52nd Street, New York City, c. 1948.
Courtesy of William P. Gottlieb.
With the decline in popularity of swing bands and the rise of singers as pop stars, many jazz musicians in the mid-1940s retreated to smaller groups of five or six instruments that were easier to organize, were cheaper to book in clubs, and provided more freedom for individual musicians to express themselves. The music that began to emerge from these small bands was a sharp break from Swing Era jazz: Unlike the smooth, pulsing flow of swing, these new melodies were typically jagged and uneven, designed to catch listeners off guard. Whereas swing seemed to offer a lighthearted escape from the hardships of the Depression, many listeners and critics saw bebop, as this new style came to be called, as a reflection of the anxiety and uncertainty faced by African Americans in the immediate postwar years.

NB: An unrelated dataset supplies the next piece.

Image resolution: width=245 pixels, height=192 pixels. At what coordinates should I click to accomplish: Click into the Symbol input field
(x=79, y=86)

Regardless of whether or not such anxieties and uncertainties were really at the root of bebop, they were an undeniable presence in American society. Black servicemen, sobered by the experience of fighting in a racially segregated military, returned from overseas to find that few civil rights gains had been made on the home front. “Though I have found no Negroes who want to see the United Nations lose this war,” said the president of the Brotherhood of Sleeping Car Porters, A. Philip Randolph, “I have found many who want to see the stuffing knocked out of white supremacy. ... American Negroes ... are confronted not only with a choice but with the challenge both to win democracy for ourselves at home and to help win the war for democracy the world over.” And while much of America began to enjoy newfound prosperity, many blacks now faced new displacements and upheavals, from pervasive employment discrimination to poor educational opportunities to increased racial conflict as the country struggled toward greater equality.

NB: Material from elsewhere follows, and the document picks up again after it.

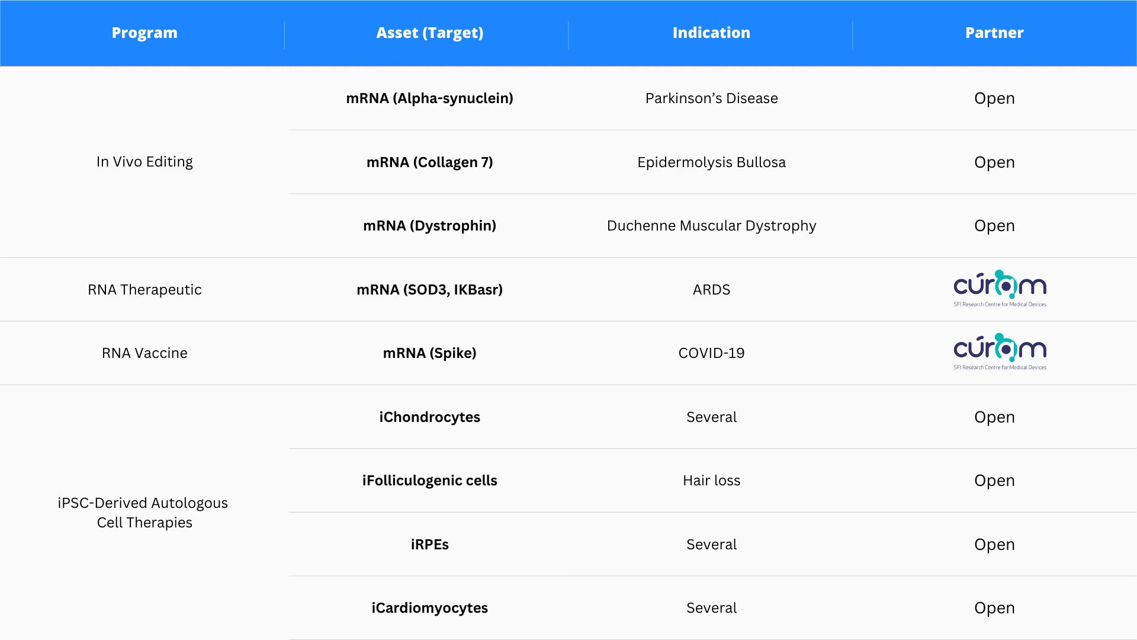Select the Program column header

[x=144, y=33]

New York, specifically Harlem, was the indisputable capital of bebop, and the early practitioners of this new music were mostly young blacks who had migrated to New York from the South and Southwest, drawn by the allure of Harlem’s celebrated African-American arts scene. They were virtuosos on their instruments, and they saw themselves not as talent hired to make dance music, but as true artists driven by their own aesthetic vision. By refusing to play the traditional role of smiling entertainer, they became forerunners of the civil rights struggle of the 1960s.
The principal creators of bebop, alto saxophonist Charlie Parker and trumpeter Dizzy Gillespie, came of age playing in big bands. As the Swing Era came to a close, they found work on New York’s 52nd Street, one long strip of nightclubs that was home to dozens of small jazz bands. After hours, they headed uptown to musicians’ clubs in Harlem like Minton’s Playhouse and Monroe’s, which served as laboratories for the development of new musical ideas. Parker and Gillespie began by experimenting with the Broadway show tunes of their day—by now jazz standards—extending their harmonies with complex chords. Then, like their contemporaries the abstract expressionists—painters and sculptors who sought to dissociate their art from the world of things—they created abstractions of these popular melodies and elaborated on them in their improvisations.

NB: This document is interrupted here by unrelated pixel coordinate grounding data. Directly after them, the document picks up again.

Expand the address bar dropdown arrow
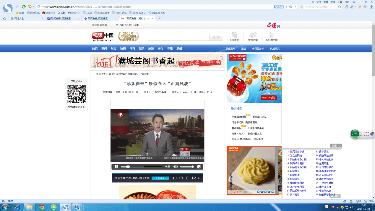Screen dimensions: 375x211 pyautogui.click(x=296, y=7)
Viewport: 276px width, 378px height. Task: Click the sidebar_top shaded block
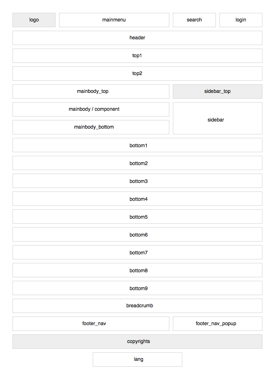[x=217, y=91]
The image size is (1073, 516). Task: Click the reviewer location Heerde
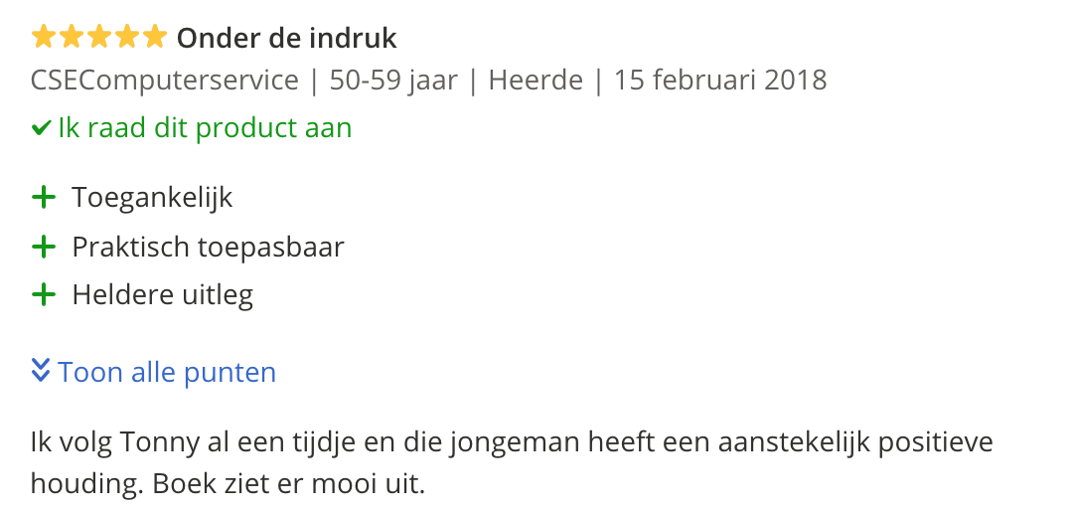(536, 80)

Trumpeter, bandleader, and bebop pioneer
Dizzy Gillespie, New York City, c. 1947.
Courtesy of William P. Gottlieb.
Despite mixed reviews on the part of swing fans, it quickly became clear that Parker and Gillespie were setting a new standard for instrumental virtuosity. Parker, for example, might start a solo by playing in the lower register of his horn and then leap upward without warning. He also surprised listeners by where he chose not to play, breaking phrases with a pause at the least expected moments. Gillespie, in turn, explored the far reaches of harmony (and the upper reaches of his horn) and, wisely, taught his fellow musicians how to join him. Bebop’s staggered phrasing, in combination with the irregular accents, thumps, and bass drum “bombs” of bop drummers, made dancing seem out of the question for all but the most accomplished dancers. And yet many fans of jazz heard a logic within the blistering excitement and saw in bebop both a natural connection with the dance-oriented jazz they’d come to love and a sense of freedom that seemed to herald a new age. They understood the humor that peeked out within bebop’s twists and turns and mimicked Gillespie’s hipster fashion sense—string ties and sunglasses worn at all hours of the day or night—just as young musicians mimicked his musical sense.